(Records excerpted from a collection)
○ ○ ○ ○ ○
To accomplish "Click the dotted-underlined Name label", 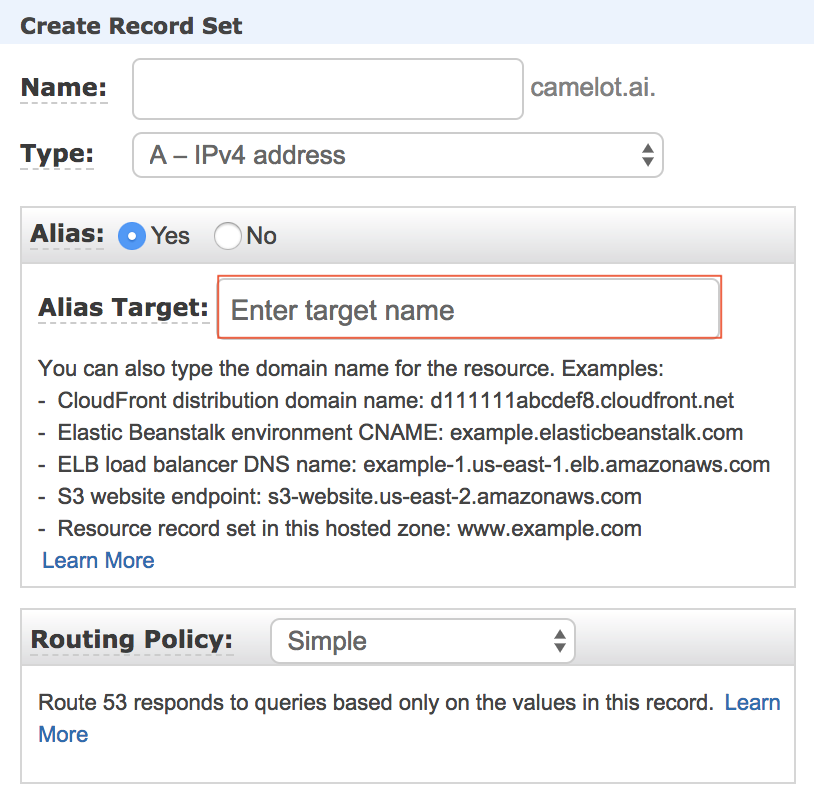I will coord(63,88).
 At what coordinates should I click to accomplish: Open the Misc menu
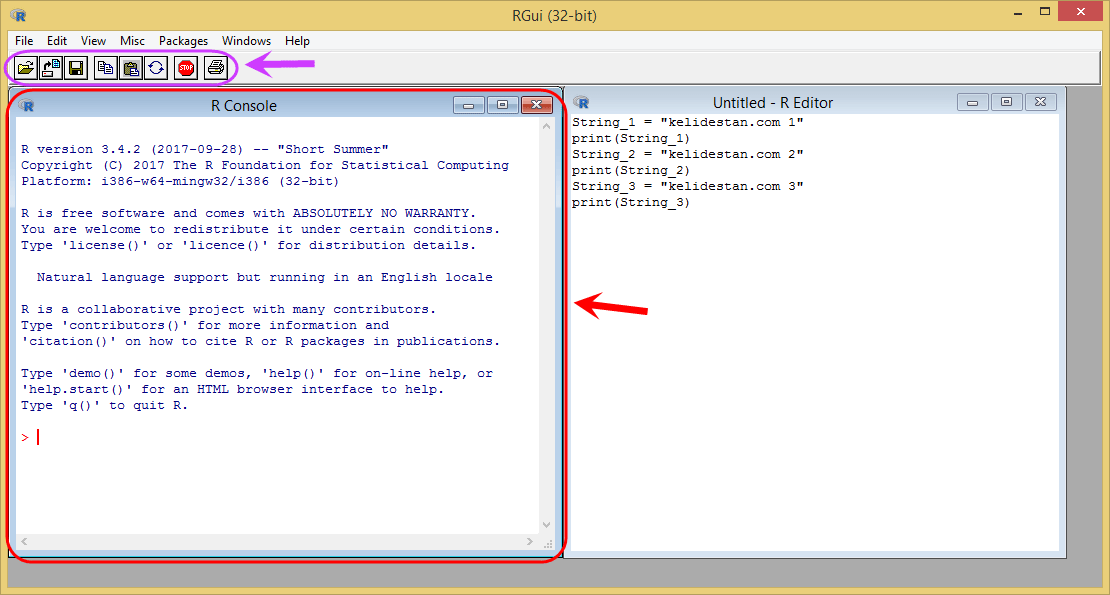click(x=132, y=41)
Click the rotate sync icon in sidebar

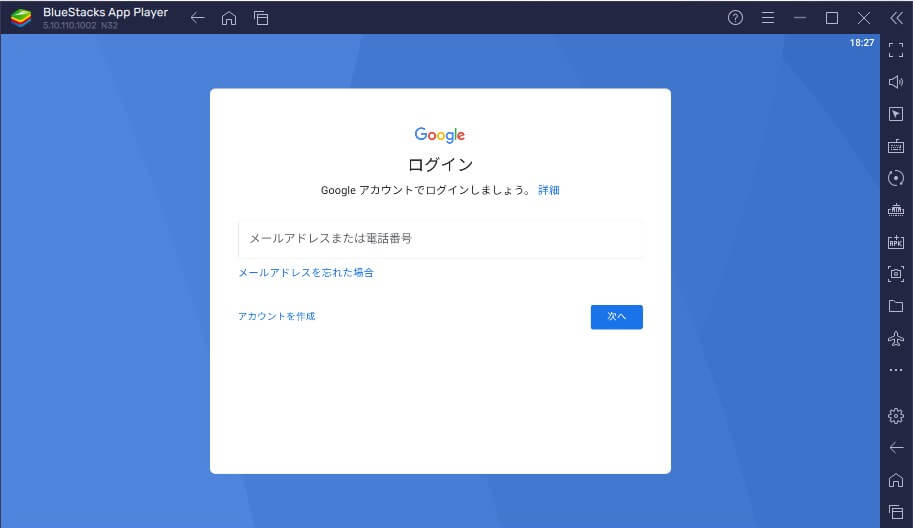pyautogui.click(x=896, y=178)
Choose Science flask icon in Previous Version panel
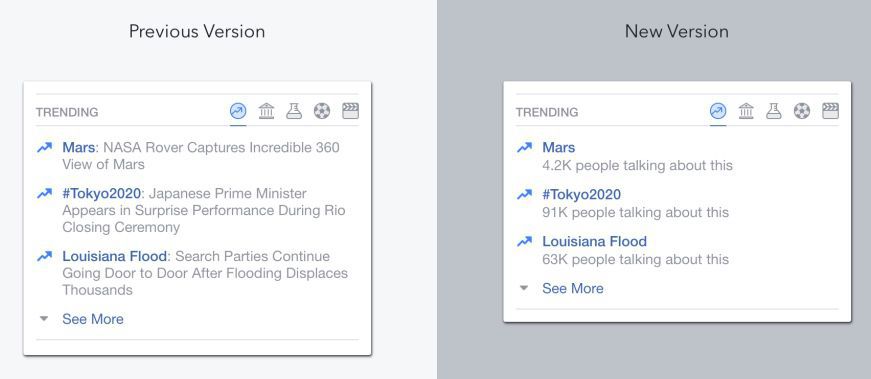 (x=294, y=111)
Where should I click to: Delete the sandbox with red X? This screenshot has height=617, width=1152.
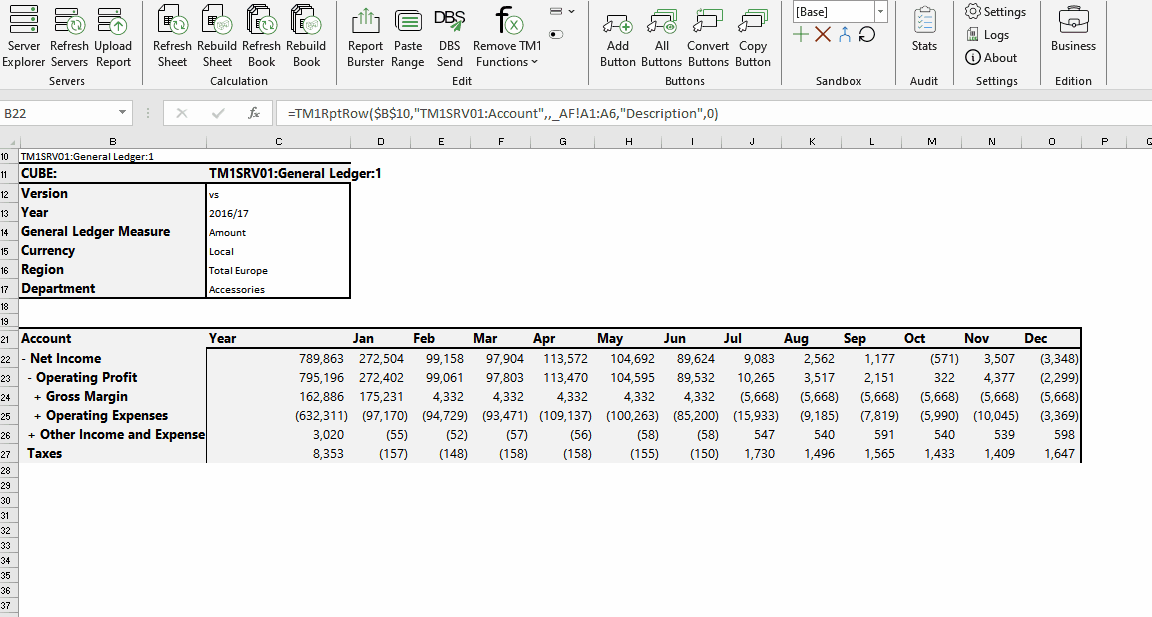[823, 35]
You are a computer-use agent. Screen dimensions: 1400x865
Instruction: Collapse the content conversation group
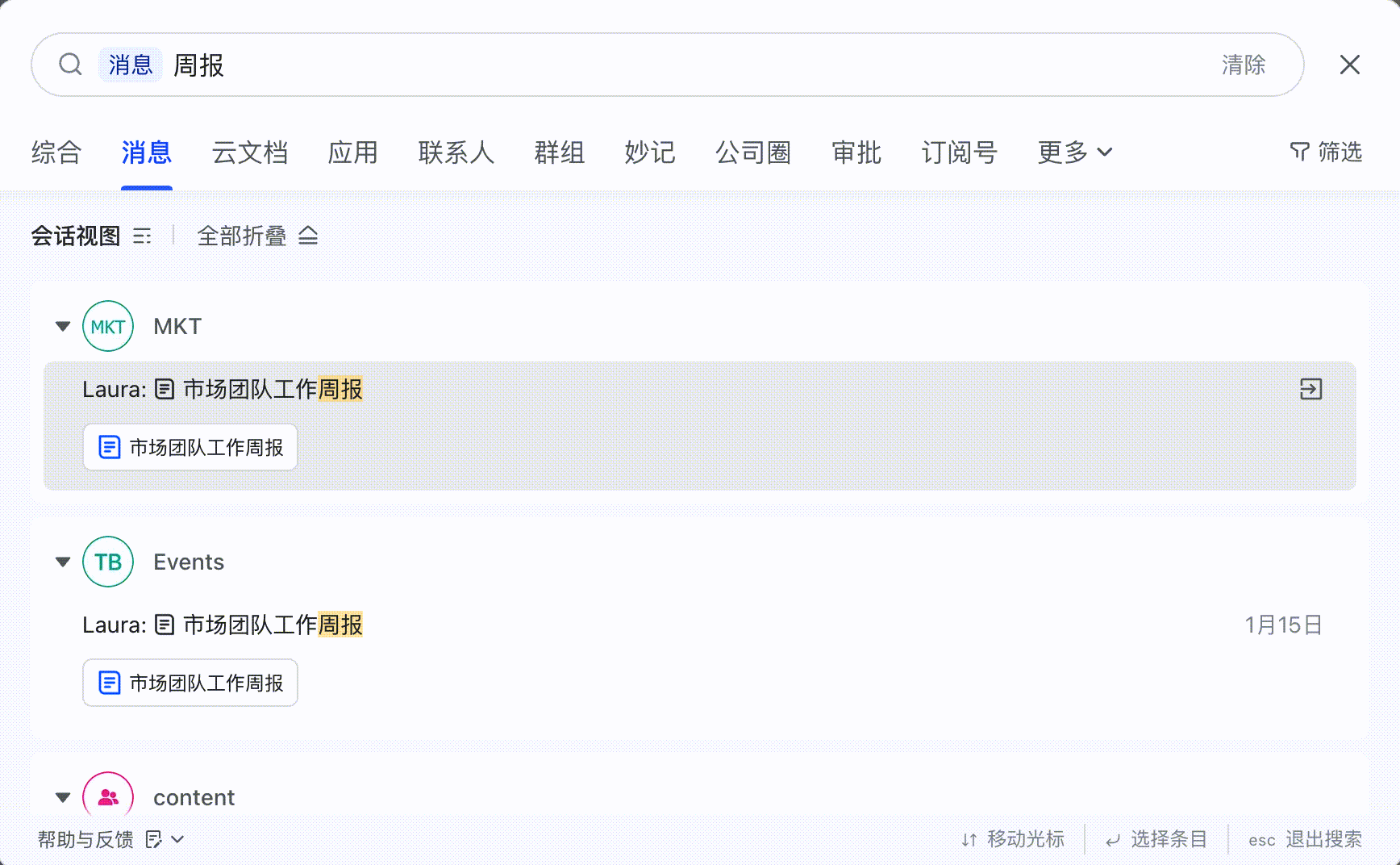63,797
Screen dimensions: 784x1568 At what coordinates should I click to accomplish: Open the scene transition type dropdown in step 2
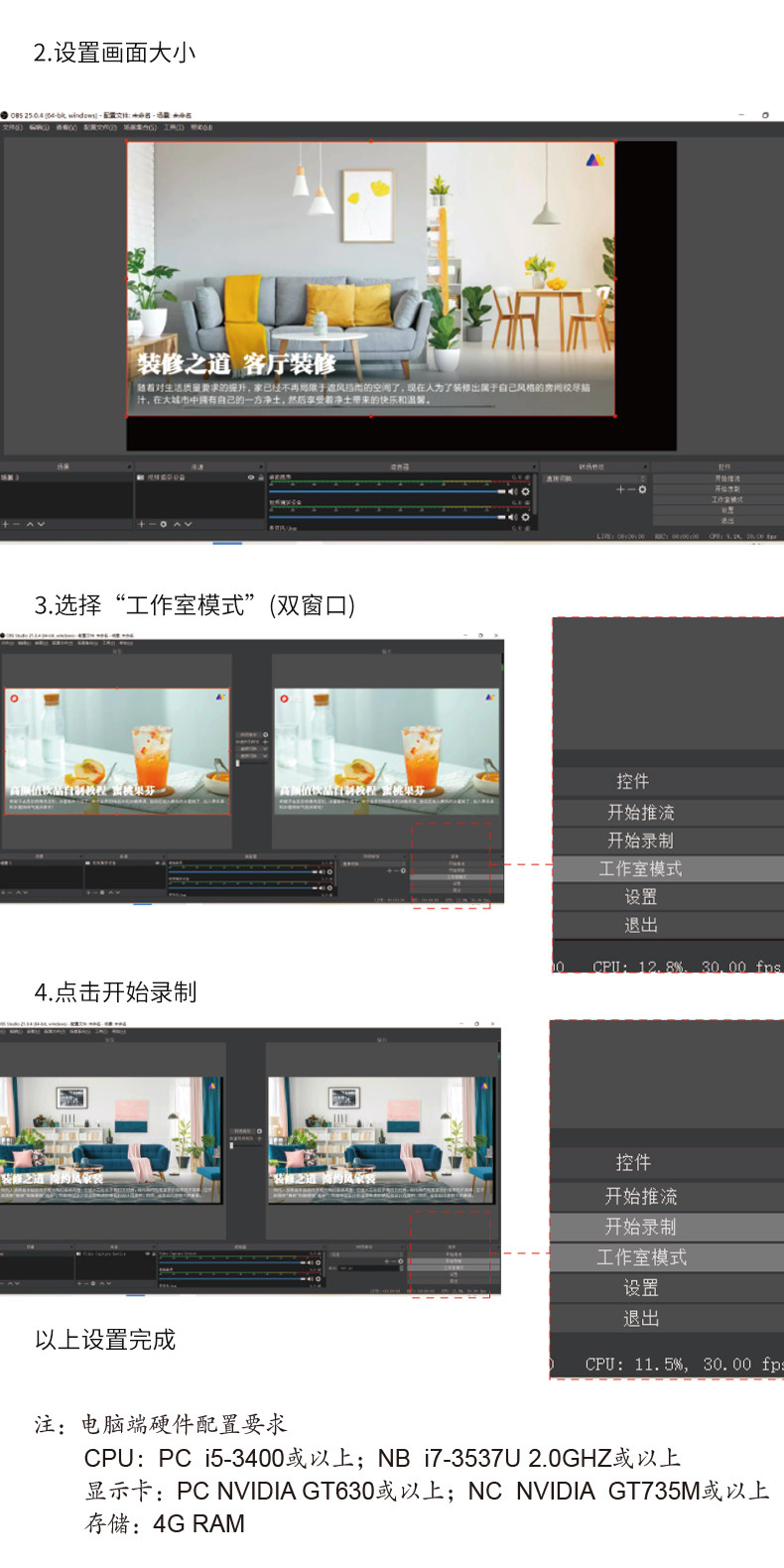tap(595, 478)
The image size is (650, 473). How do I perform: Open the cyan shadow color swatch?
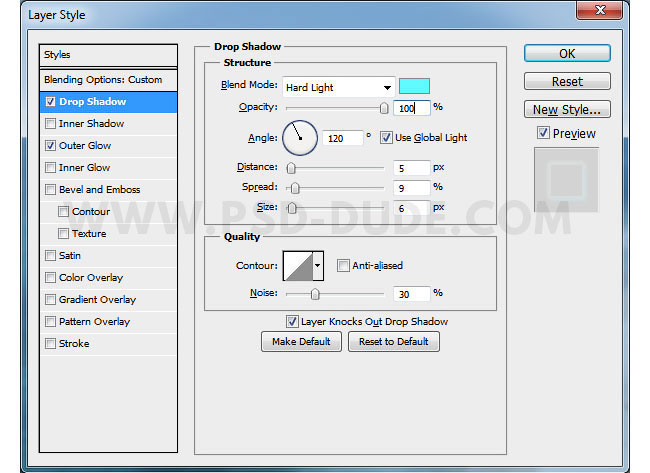(x=414, y=86)
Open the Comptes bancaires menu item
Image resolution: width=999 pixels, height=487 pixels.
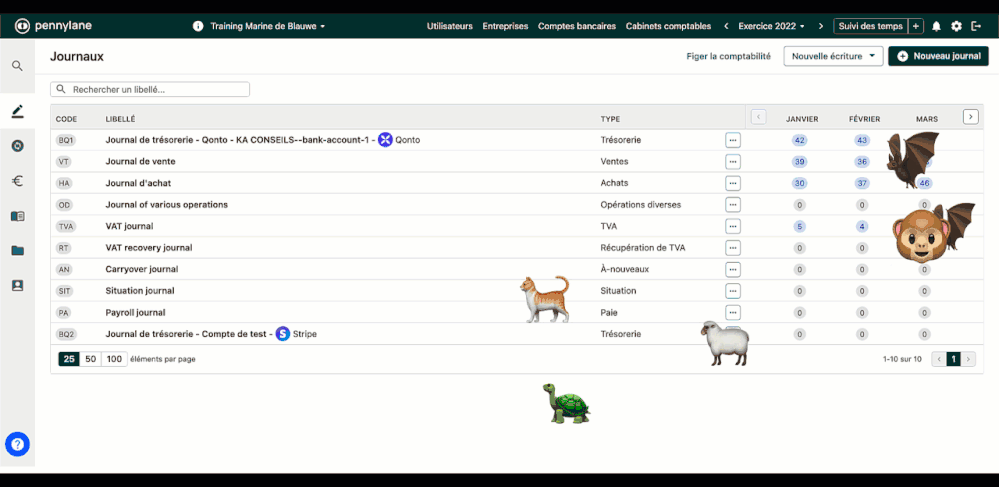pos(576,26)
○ ○ ○ ○ ○
EXERCISE AIM:
Your copy must hold exactly the lines from the one with "Instruction: Collapse the" to the end of the records above, both included, and no pictures.

ANSWER BOX:
Instruction: Collapse the content conversation group
63,797
Screen dimensions: 784x1568 At what coordinates should I click to accomplish: Open the scene transition type dropdown in step 2
tap(595, 478)
The image size is (650, 473). How do I perform: Open the cyan shadow color swatch?
(x=414, y=86)
Open the Comptes bancaires menu item
Image resolution: width=999 pixels, height=487 pixels.
pos(576,26)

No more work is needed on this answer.